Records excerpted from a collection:

◆ ◆ ◆

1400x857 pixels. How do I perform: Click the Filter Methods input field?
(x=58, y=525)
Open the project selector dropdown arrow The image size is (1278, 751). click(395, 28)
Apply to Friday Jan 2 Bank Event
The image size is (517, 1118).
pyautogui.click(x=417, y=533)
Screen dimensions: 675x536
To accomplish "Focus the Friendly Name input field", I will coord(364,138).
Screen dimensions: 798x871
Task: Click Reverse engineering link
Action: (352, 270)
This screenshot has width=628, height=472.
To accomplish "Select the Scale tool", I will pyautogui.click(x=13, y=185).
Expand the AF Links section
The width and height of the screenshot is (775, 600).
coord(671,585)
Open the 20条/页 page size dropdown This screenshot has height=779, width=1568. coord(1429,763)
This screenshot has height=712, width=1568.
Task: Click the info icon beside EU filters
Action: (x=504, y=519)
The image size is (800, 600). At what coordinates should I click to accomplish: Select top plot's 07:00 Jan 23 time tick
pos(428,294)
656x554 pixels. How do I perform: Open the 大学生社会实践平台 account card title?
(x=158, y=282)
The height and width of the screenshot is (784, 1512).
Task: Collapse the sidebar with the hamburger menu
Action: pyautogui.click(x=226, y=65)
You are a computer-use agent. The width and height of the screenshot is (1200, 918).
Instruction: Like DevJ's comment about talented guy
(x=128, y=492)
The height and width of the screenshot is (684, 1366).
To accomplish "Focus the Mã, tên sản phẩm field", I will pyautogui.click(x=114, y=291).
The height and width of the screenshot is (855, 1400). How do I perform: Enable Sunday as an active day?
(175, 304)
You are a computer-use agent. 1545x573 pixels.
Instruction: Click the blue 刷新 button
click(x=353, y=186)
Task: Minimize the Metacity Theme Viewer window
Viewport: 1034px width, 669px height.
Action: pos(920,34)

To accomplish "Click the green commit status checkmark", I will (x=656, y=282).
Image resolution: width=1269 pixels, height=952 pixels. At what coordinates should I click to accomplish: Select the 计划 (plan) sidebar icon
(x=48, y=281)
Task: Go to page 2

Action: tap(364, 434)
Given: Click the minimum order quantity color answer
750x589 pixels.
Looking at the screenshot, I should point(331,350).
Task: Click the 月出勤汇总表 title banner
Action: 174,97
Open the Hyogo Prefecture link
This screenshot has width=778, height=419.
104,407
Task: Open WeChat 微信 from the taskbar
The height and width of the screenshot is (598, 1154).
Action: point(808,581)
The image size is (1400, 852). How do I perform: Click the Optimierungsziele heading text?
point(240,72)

◆ ◆ ◆

__Aim of the task__. Repeat every entry exactly, please.

__Solution to this task__.
1400x857 pixels. How do I perform: Click the Filter Methods input field?
(x=58, y=525)
Open the project selector dropdown arrow The image size is (1278, 751). click(395, 28)
Apply to Friday Jan 2 Bank Event
The image size is (517, 1118).
pyautogui.click(x=417, y=533)
Screen dimensions: 675x536
To accomplish "Focus the Friendly Name input field", I will coord(364,138).
Screen dimensions: 798x871
Task: Click Reverse engineering link
Action: (352, 270)
This screenshot has width=628, height=472.
To accomplish "Select the Scale tool", I will pyautogui.click(x=13, y=185).
Expand the AF Links section
The width and height of the screenshot is (775, 600).
coord(671,585)
Open the 20条/页 page size dropdown This screenshot has height=779, width=1568. coord(1429,763)
This screenshot has height=712, width=1568.
Task: Click the info icon beside EU filters
Action: (x=504, y=519)
The image size is (800, 600). At what coordinates should I click to accomplish: Select top plot's 07:00 Jan 23 time tick
pos(428,294)
656x554 pixels. How do I perform: Open the 大学生社会实践平台 account card title?
(x=158, y=282)
The height and width of the screenshot is (784, 1512).
Task: Collapse the sidebar with the hamburger menu
Action: pyautogui.click(x=226, y=65)
You are a computer-use agent. The width and height of the screenshot is (1200, 918).
Instruction: Like DevJ's comment about talented guy
(x=128, y=492)
The height and width of the screenshot is (684, 1366).
To accomplish "Focus the Mã, tên sản phẩm field", I will pyautogui.click(x=114, y=291).
The height and width of the screenshot is (855, 1400). How do I perform: Enable Sunday as an active day?
(175, 304)
You are a computer-use agent. 1545x573 pixels.
Instruction: Click the blue 刷新 button
click(x=353, y=186)
Task: Minimize the Metacity Theme Viewer window
Viewport: 1034px width, 669px height.
Action: pos(920,34)

To accomplish "Click the green commit status checkmark", I will (x=656, y=282).
Image resolution: width=1269 pixels, height=952 pixels. At what coordinates should I click to accomplish: Select the 计划 (plan) sidebar icon
(x=48, y=281)
Task: Go to page 2

Action: tap(364, 434)
Given: Click the minimum order quantity color answer
750x589 pixels.
Looking at the screenshot, I should point(331,350).
Task: Click the 月出勤汇总表 title banner
Action: 174,97
Open the Hyogo Prefecture link
This screenshot has width=778, height=419.
104,407
Task: Open WeChat 微信 from the taskbar
The height and width of the screenshot is (598, 1154).
Action: point(808,581)
The image size is (1400, 852). How do I perform: Click the Optimierungsziele heading text?
point(240,72)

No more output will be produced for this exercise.